On average the GOP/conservative polls in these seven states showed an election 1.2 points more Republican than the neutral polls, ranging between 0.2 points more Democratic (Georgia) to 2.2 in Nevada. This suggests my average addition of 2.6 points to the Democratic margin is too high, and something closer to 1.5 is more accurate.
Meanwhile, removing every partisanship adjustment lowers Harris/Walz win likelihood to 44.8% – a Toss-Up – though they would still be favored in enough states (p>54%) to win 270 EV, with Nevada on a knife’s edge (projected R+0.1). Not distinguishing between lower-quality partisan polls and higher-quality neutral polls explains why so many perceive the presidential election to be a toss-up.
That said, I may have been OVER-adjusting the GOP/conservative polls. I thus now add either 1.5 (not 1.5 or 3.0) for GOP/conservative polls or -1.5 (not -1.5 or -3.0) for Democratic/progressive polls. This lowers Harris/Walz win likelihood to 63.9%, centered on 276 EV.
August 31, 2024: While I currently have the Democrats as mild favorites (right on the edge between Lean and Likely: 72.7%) to retain the White House, some stress-testing shows how tenuous this is.
A systematic polling error of 2 percentage points (“points”) in favor of Republicans – every state-level WAPA overestimates Democratic margin by 2.0 points (essentially my error in 2020) – drops win likelihood to 17.8%. Essentially, Harris/Walz would be favored to win every state through Michigan (56.2%) and Wisconsin (69.6%), while falling just short in Pennsylvania (34.2% – projected margin R+0.1).

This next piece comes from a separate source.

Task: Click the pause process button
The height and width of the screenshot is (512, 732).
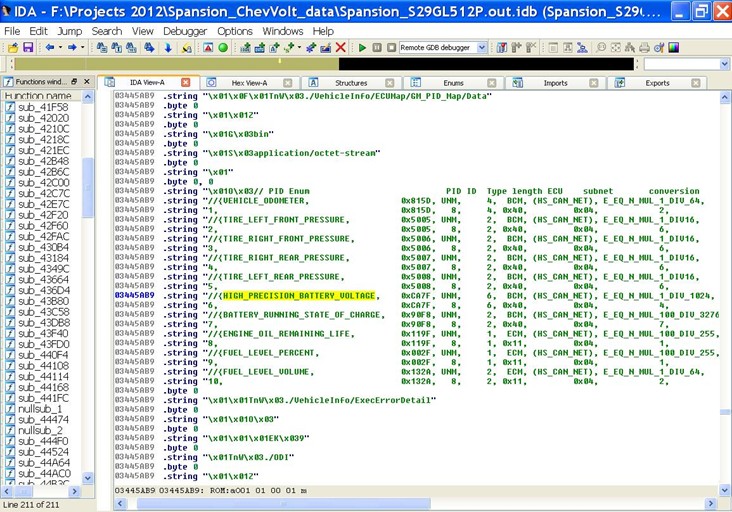Action: (377, 47)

That 17.8% value is a bit deceiving, however, as Pennsylvania has voted with Michigan and Wisconsin in every presidential election since 1992.
A systematic polling error of 1 point in favor of Republicans drops win likelihood to 42.9%, though Harris/Walz would be favored in enough states (p>58%) to win 270 Electoral Votes (“EV”), with Nevada now on the edge (27.8% – projected margin R+0.1).
By contrast, a systematic polling error of 1 point in favor of Democrats increases win likelihood to 89.9%. Harris/Walz would be favored in enough states (p>60%) to win 303 EV – essentially replacing Georgia (32.3%, R+1.1) on the 2020 map with North Carolina.
And a systematic polling error of 2 points in favor of Democrats increases win likelihood to 96.0%. Harris/Walz would be favored in enough states (p>56%) to win 319 EV, though Georgia is essentially a toss-up (R+0.4). This is the 2020 map plus North Carolina.
Meanwhile, if I double the margin of error around every state-level WAPA (accounting for other forms of polling error), the Democratic win probability drops to 60.7%, right on the cusp between Toss-Up and Lean Democrat. The median Democratic EV total is 276, with Harris/Walz at least a 50.6% favorite in enough states to win that total, with North Carolina (45.5%; R+0.5) and Arizona (39.9%; R+0.9) just behind.
These results confirm my general sense that the Harris/Walz ticket is a modest favorite to win the 2024 presidential election as we head into the Labor Day weekend.